C++ has always been a kitchen sink kind of language. In the latest iteration, it takes on the current trend of dynamic typing and lambda love.

Java, which always towed the hard line of it's OO vision, has also gotten more dynamic over time. Frankly, they're chasing C# now, when it started out the other way around.

Go, Google's language, I would have expected to go somewhere, but it hasn't.

The functional toys are sneaking in, more and more, to the non functional languages. I blame Python. I also don't see this changing. Programmers know they need immutable state to make parallelization safe, and other traditionally functional toys, but don't want to develop in the purely functional fish bowl. As a result, we're seeing a functional imperative fusion.

Java is neat in that tons of other languages swim about in the JVM. It's still possible a JVM based language will rise to power. Scala had a shot, but has all the focus of a shot gun and enough confusing gotchas to keep it down.

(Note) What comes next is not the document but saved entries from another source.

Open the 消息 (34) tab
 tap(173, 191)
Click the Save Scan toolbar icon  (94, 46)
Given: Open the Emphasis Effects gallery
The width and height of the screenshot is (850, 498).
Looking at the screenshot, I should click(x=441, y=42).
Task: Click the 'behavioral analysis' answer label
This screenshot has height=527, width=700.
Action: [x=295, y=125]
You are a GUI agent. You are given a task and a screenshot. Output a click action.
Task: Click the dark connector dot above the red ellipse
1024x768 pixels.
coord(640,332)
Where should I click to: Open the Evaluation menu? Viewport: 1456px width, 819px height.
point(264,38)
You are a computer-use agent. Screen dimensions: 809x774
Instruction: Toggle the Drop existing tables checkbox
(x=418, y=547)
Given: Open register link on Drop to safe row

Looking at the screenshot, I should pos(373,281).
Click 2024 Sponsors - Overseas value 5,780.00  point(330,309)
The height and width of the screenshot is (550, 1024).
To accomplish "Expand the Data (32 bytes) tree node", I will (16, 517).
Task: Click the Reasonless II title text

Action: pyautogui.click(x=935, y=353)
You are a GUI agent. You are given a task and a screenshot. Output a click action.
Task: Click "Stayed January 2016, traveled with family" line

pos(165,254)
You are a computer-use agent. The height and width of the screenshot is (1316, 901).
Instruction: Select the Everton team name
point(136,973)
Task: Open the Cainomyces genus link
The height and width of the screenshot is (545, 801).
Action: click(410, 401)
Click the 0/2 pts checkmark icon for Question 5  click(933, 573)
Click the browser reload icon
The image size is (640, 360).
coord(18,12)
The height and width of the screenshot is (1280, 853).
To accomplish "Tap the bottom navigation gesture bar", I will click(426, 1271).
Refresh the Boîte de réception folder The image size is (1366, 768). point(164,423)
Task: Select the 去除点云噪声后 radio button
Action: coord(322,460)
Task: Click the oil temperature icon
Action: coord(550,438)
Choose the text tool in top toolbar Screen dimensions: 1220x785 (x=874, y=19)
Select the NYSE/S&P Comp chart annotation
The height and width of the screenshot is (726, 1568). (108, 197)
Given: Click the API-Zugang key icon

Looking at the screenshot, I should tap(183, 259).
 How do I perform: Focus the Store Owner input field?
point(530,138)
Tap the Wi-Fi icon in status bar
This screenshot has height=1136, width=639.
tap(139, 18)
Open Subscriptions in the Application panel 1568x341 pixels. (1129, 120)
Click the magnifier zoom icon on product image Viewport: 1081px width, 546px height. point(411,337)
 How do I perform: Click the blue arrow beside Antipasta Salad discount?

Another, however, could rise.

F# could do the same thing in .NET world, but it seems more likely that C# and VB will simply absorb all the features in F# that would encourage users to use it.

Most people wouldn't mind a Javascript alternative, but all contenders continue to fail. So, potentially, Javascript itself might find more power in other places, morph into odd things like Node.js and even desktop HTML5 apps.

I'll vote Javascript, you love to hate it but you just can't kill it.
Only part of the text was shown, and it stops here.